WISE WRITERS AND READERS Recommended Read
on June 22, 1999
I purchased "The Bruce Trilogy" from the Gift Shop at the National Wallace Monument in Stirling, Scotland during a recent visit. I was already learning a tremendous amount about Sir William Wallace but wished to learn more about the complex, mysterious Monarch known as Robert the Bruce. I could not have asked for a better resource. Nigel Tranter's narrative prose takes you from Bruce's early day's as a young Earl still on courting terms with Edward I of England through his transformation into Scotland's Savior and Liberator. I also enjoyed learing about the historical innacuracies surrounding other resources such as the film "Braveheart" of which there were so very many. But most of all, "The Bruce Trilogy" leaves one with a deep appreciation of what the Scots went through and survived as a people and a nation in the face of a level of adversity and aganist odds that could scarcely be imagined--even by today's standard's. Nigel Tranter is truly a gift to the realm of Scotland and the realm of literature alike. A marvelous piece of work.
on September 10, 2003
Although the film Braveheart is tremendously entertaining, it suffers as history. Part of the problem is that it is based on Randall Wallace's book rather than Nigel Tranter's.
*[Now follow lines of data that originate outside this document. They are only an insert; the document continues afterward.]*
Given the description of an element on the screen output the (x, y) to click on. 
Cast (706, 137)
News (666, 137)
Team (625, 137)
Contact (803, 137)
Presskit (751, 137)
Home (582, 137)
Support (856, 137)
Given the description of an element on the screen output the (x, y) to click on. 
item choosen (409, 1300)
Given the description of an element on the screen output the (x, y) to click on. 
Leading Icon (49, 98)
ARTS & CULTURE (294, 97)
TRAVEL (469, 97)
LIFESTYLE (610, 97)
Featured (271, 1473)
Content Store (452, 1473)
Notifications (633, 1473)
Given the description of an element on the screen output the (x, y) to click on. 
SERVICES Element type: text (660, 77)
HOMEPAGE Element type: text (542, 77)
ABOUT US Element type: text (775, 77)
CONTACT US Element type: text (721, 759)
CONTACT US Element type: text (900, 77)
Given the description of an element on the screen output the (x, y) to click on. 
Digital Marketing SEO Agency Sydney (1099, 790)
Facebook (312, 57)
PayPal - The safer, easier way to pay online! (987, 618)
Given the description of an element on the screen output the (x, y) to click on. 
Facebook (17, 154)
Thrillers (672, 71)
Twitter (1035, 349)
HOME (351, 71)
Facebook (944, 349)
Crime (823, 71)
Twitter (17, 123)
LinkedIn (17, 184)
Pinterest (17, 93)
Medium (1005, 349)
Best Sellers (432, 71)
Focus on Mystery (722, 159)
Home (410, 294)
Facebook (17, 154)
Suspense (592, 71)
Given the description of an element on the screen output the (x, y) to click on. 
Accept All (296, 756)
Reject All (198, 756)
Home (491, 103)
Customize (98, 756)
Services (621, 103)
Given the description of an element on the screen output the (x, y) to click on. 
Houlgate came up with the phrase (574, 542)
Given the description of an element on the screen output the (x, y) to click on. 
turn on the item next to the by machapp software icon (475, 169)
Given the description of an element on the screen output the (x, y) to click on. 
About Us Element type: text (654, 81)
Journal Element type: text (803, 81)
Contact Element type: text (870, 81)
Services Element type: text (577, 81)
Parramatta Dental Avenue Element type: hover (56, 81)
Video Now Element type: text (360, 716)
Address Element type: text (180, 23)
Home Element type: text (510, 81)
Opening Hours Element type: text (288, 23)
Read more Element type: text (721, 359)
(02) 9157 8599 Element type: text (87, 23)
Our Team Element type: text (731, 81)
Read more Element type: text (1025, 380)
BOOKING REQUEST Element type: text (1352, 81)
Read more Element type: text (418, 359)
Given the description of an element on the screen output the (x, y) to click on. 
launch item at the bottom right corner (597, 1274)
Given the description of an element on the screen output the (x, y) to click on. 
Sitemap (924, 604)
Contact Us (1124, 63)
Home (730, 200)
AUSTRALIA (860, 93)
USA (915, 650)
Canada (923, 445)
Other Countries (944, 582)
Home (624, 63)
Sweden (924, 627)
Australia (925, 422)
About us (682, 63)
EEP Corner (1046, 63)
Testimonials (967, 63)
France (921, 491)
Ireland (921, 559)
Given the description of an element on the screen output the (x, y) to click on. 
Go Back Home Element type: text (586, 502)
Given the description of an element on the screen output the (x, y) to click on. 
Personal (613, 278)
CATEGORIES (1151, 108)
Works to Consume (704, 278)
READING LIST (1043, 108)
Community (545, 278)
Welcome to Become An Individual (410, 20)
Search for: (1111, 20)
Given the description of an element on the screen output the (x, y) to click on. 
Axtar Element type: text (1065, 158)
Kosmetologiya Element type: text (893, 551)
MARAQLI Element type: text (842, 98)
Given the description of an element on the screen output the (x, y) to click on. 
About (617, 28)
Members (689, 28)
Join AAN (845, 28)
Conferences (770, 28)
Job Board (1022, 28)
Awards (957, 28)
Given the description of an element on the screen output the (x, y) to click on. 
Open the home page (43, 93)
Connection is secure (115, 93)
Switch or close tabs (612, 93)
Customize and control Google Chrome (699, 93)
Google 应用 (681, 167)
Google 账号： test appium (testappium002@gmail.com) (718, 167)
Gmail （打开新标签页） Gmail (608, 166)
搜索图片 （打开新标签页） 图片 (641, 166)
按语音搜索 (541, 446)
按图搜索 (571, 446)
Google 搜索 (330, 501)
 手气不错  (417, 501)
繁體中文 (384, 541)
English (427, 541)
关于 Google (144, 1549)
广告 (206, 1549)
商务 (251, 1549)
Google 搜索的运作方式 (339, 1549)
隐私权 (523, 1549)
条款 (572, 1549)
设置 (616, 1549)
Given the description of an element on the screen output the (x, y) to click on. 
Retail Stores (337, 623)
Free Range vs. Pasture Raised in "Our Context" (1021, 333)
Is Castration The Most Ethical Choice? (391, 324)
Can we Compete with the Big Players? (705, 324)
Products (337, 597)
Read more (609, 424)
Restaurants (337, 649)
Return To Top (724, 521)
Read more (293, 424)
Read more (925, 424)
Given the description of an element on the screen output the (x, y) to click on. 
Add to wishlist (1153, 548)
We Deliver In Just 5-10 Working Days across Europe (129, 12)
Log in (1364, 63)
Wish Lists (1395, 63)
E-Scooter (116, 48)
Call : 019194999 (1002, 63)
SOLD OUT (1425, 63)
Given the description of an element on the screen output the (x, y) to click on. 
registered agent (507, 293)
Nigel Tranter was the pre-eminent historical novelist of Scotland, and although William Wallace's tale is epic, it pales in comparison to the life of Robert the Bruce. Bruce's life is so full of adventure, tragedy, heroism, intrigue, and statesmanship, that any author of fiction would be hard pressed to just imagine the story line ... but this is based on factual events. A must read.
on June 16, 2002
This book is well writtten from beginng to end, very accurate despite the book being fiction. I had real problems putting the book down because of the drama that was Scotland.
This book is a must for history lovers everywhere with romance, murder,wars,backstabbing and man's greed for money above their country.
The bruce shows what live was like in Scotland in the early 13th centuary as brutal and short. It is a reminder of what a major achevement Scotland had against hugely overwhelming odds.
This man put up with every indignities imagineable, including his sister and wife being caged outside for many years.
This is a great read for me as I live near many of places in the book, Melrose Abbey being the main one.
I highly reccomend this book to anyone intrested in war and romance novels. Brillant !!!
on May 10, 2000
Nigel Tranter is one of those exceptional authors that can bring a half remembered (or half forgotten?) legend to life. The depth of his research is apparent as is the feel of and for his country and social conditions prevailing at the time of the story. His coverage of the obvious gaps in history, (caused by Edward's desire to destroy the culture as well as later events that destroyed the records) pass unnoticed. He truly is a master of the genre.
Tranter's story of the Bruce is told with depth, passion and a style that can transport the reader so that they live the story as it unfolds. The characters are superb as are the depictions of the events (political, military and otherwise) leading to the re-establishment of the King of Scots. In all highly commendable.